Navarre-Marie was elected as a municipal councillor in Port Louis and served from 1985 until 1988. She would not contest the two following general elections in 1987 and 1991 and would run again only in 1995, under the constituency of Grand River North West and Port Louis West. Her party, the MMM, had forged an alliance between the Labour Party (PTr) headed by Navin Ramgoolam and she would go on to be elected as third member for the constituency. This would be the second time that she was elected under a 60–0 victory.

In the aftermath of the election, Navarre-Marie was appointed as junior minister under the ministry of Foreign Affairs, International Trade and Regional Cooperation. Paul Bérenger served as the senior minister for the portfolio.

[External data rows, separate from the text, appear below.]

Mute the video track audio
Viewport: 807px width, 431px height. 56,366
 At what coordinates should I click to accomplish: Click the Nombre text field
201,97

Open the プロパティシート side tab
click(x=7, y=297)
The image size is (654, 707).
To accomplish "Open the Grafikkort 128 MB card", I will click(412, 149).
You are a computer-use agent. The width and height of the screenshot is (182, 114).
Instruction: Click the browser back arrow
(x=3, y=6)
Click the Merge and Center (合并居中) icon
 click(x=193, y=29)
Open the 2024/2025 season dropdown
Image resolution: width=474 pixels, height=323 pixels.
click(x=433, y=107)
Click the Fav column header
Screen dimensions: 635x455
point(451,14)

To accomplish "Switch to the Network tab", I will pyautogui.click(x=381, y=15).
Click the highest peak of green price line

She would remain in office until the MMM left following the dismissal of Bérenger as foreign minister in June 1997.

At the 2000 general election, where the MMM partnered with Jugnauth's Militant Socialist Movement (MSM) under the MSM/MMM alliance, she was reelected as member for the same constituency. Navarre-Marie received her first ministerial appointment under the new government and was appointed as minister of Women's Rights, Child Development and Family Welfare. She would continue to serve her portfolio after Paul Bérenger became prime minister following the rotation agreement between Jugnauth and Bérenger.

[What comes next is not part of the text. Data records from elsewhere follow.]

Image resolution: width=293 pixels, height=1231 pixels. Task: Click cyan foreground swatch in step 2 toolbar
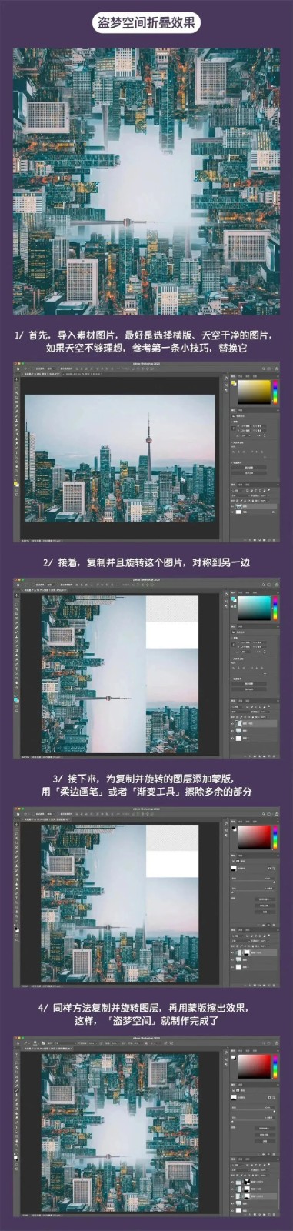[15, 699]
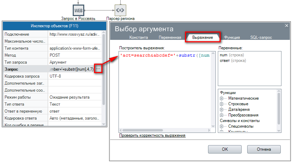The width and height of the screenshot is (293, 164).
Task: Click the WEB request node icon
Action: point(79,10)
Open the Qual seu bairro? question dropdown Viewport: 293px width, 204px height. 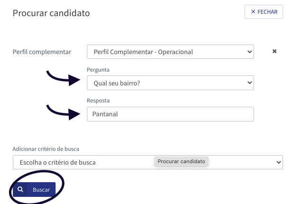tap(170, 83)
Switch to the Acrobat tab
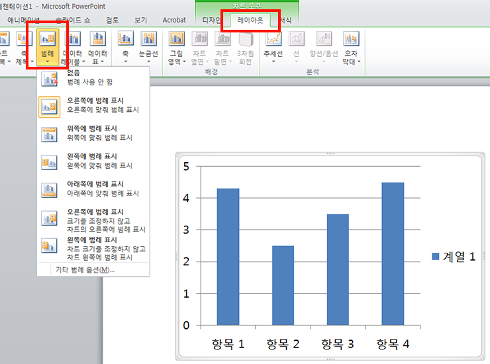 point(173,21)
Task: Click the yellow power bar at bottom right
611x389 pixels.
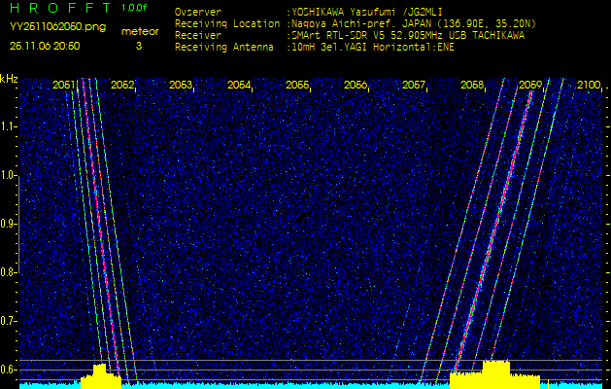Action: point(493,373)
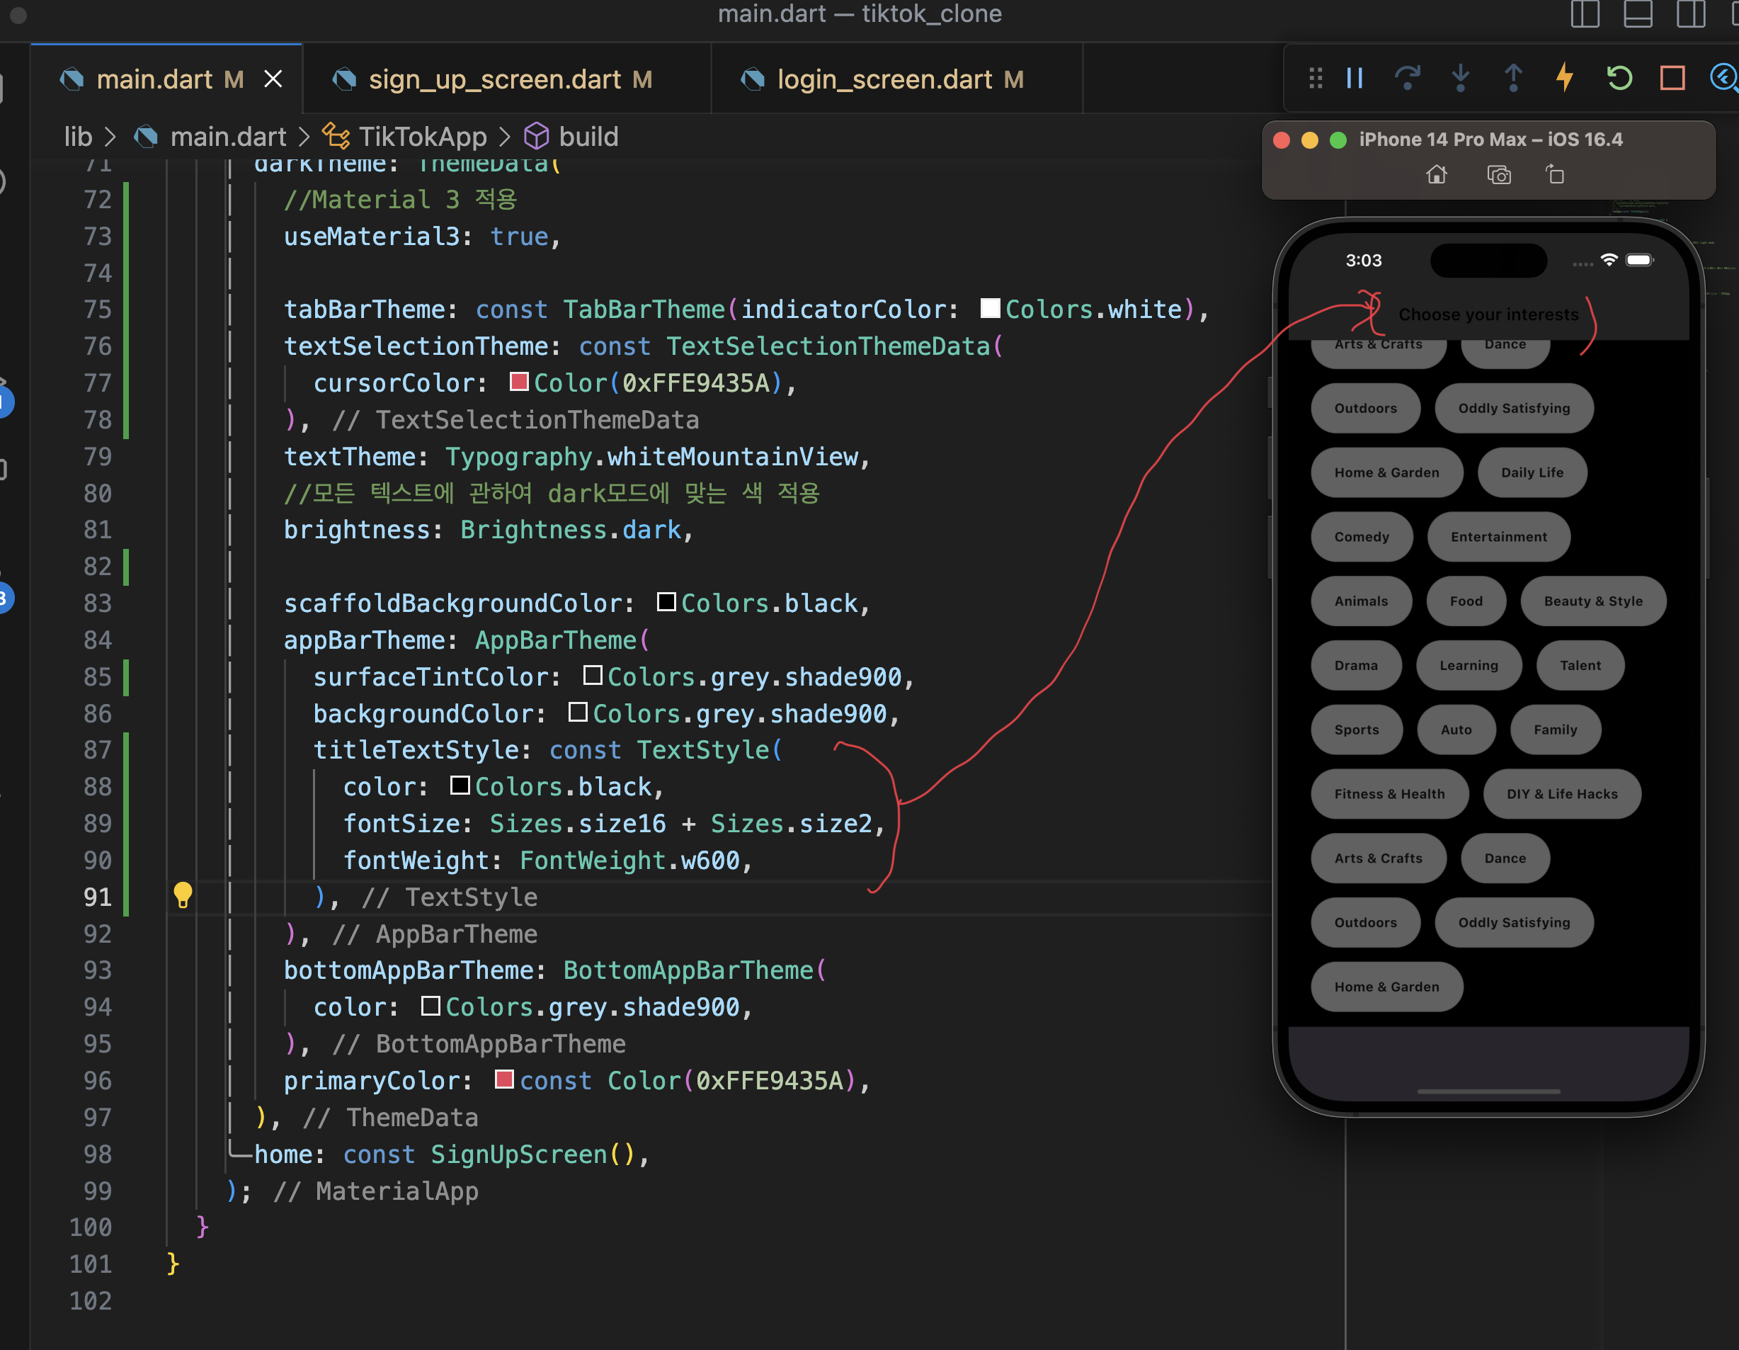1739x1350 pixels.
Task: Take a simulator screenshot
Action: [1499, 174]
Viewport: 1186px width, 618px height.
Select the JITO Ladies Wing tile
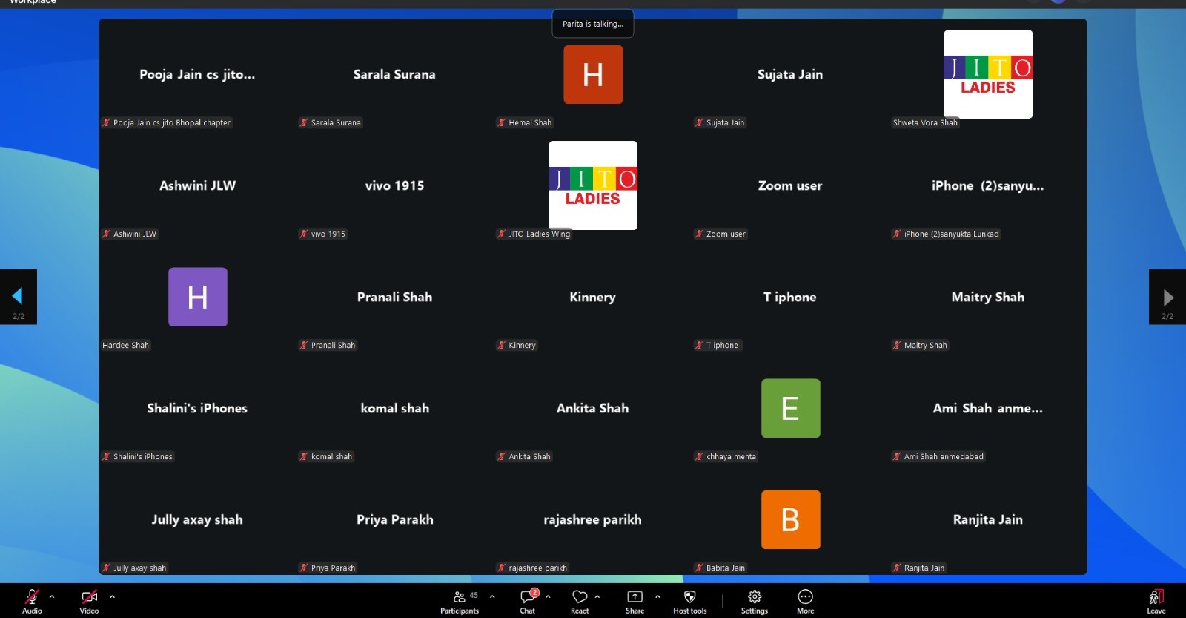tap(592, 185)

Navarre-Marie would go on to be reelected in 2005 for Grand River North West and Port Louis West and was returned as first member for the constituency, the first time she achieved that feat since running for the first time in 1995. However, Bérenger lost his parliamentary majority in the aftermath of the election and the MMM returned to opposition. Navarre-Marie would also be reelected in 2010 but would go on to lose the 2014 general election. She ran as a candidate for the constituency of Port Louis North and Montagne Longue, having to give way for a Labour candidate in her constituency of Grand River North West and Port Louis West. In 2019, she ran once again and this time in her old constituency of Grand River North West and Port Louis West and was elected on the basis of the Best Loser System. This was the first time she was elected via that provision.

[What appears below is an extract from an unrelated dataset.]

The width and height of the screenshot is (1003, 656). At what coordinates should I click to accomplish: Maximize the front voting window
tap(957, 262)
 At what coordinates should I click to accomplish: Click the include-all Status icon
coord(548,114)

In 2024, Navarre-Marie ran for reelection under the banner of Alliance du Changement, a coalition of Ramgoolam's PTr and Bérenger's MMM, for the same constituency and was elected as the second member for the constituency. This was to be the third 60–0 victory that she experienced during her political career. She and Paul Bérenger became the only people to have been elected under the three 60-0 victories in Mauritian political history. In addition, the duo are the only remaining MPs who were elected from 1982. Navarre-Marie became a member of the government as minister of gender equality and family welfare, a post she previously held from 2000 to 2005. She was sworn in along with other members of the government on 22 November 2024.

==Personal life==
Navarre-Marie is married to Yvon Marie, whom she married in April 1983. The couple have two children: Magalie, who lives in the United Kingdom and is a housing officer at the West Sussex Council, and Jean-David, a credit manager for a private company.